I nodded my head to acknowledge than I understood. I would have like to have said that I knew I could make that choice - a choice to be happy no matter what. In my heart, I know I can be happy having a baby that was not my genetic baby. I just don't know if I can be happy if I never get to give birth to a baby that will live. I hope I will never find out if I am capable of making that choice.
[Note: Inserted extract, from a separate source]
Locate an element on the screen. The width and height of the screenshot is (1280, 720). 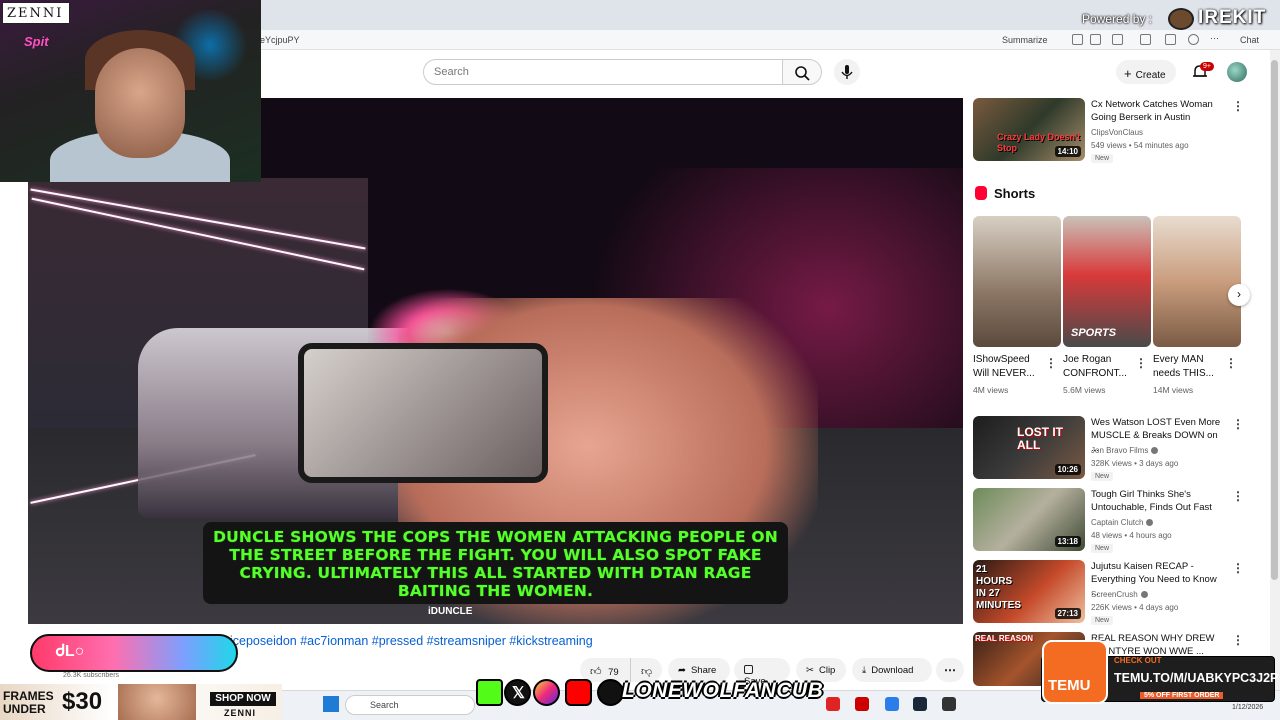
youtube-icon is located at coordinates (578, 692).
I brought up Ernest - how I wondered if his issues were related to our infertility. In the past the "experts" said it was just bad luck. Could we have that much bad luck? He had previously agreed with the "bad luck" diagnosis, but today he admitted that he is a bit worried that it may be a sperm issue as well. Not that it is likely, he quickly added, but that he did worry about those kinds of things. When I asked what he would do if we asked him to make all the decisions for us, he said he would use donor eggs for all the embryos and donor egg plus donor sperm for some portion and then put back one of each. Or maybe he would put back two donor egg and donor sperm embryos. Or maybe he would put back three DE/DS embros! (Yes, he was kidding - or at least kidding on the square). He just wants us to have a baby. (He made it clear he was sensitive to our needs too.) He said it was a good sign that I would have likely carried Ernest to term if his issues hadn't caused the pre-term labor, it was a good indication that there weren't undiagnosed implantation issues.

We talked about a few other possibilities. We talked about the financial burden of IVF. He really doesn't want us to spend money on a cycle that isn't likely to produce a baby. He has seen some disasters (as he called it) when couples chose to do cycles when they weren't likely to work - and they didn't. He said he feels it is part of his job to discourage couples from going down that path. Some people have a hard time letting go and he doesn't want to make money off of desperate couples. If we suddenly had a financial windfall, he would feel differently about us trying a bit longer for our genetic child.

That pretty much sums up the meeting.

Now I am sitting here wondering if putting it all down helped. I think I feel a bit better about not trying again with my own eggs. I may even be able to put it completely to rest. But I don't know what to do with the donor sperm idea. And with that thought comes the thought that maybe it is a sperm issue after all and what we ought to be doing is IUI with donor sperm. Ahhh . . . but that brings me full circle. It is all those, "what if?" questions again.

I know what we need to do. We need to just make a decision and hope it will work. If it doesn't, we can choose again. I can't keep losing sleep over "what if?". There are no more answers for us. We won't know what will work until we try something that does. For myself, I like the idea of a known donor over an unknown one and we have a known egg donor. At this moment, I would choose to not try again with my own eggs. I think we should continue with an egg donor and Brad's sperm. If it doesn't work, we will do the next cycle with donor eggs and donor sperm. If we have any frozen embryos from either cycle, we will try for a sibling if we are successful or start doing FET's if we are not.

Of course, I will need to confer with Brad and see how he wants to proceed. In the meantime, it will be my job to quiet my mind to the paths that we don't choose. I'll remind myself that we are doing everything possible and making the best decisions we can with the information we have.

Wish me luck.

3 comments:

SULLY said...

Are you just not completely overwhelmed? I would be a basket case...but you seem, while having the "what if's" to be completely in control.

I wish you luck in making this incredible life changing decision!

Anonymous said...

Good luck - I hope you can come to terms with whatever you decide. Sounds like you have a great RE that is really putting it on the table for you.

Kami said...

Thank you Sully and Meg. I am so not in control - as much as I would like to be. At times I am completely overwhelmed, but so far (meaning about 24 hours) I have been able to remind myself that DE is the best course right now and to peacefully let go of the rest.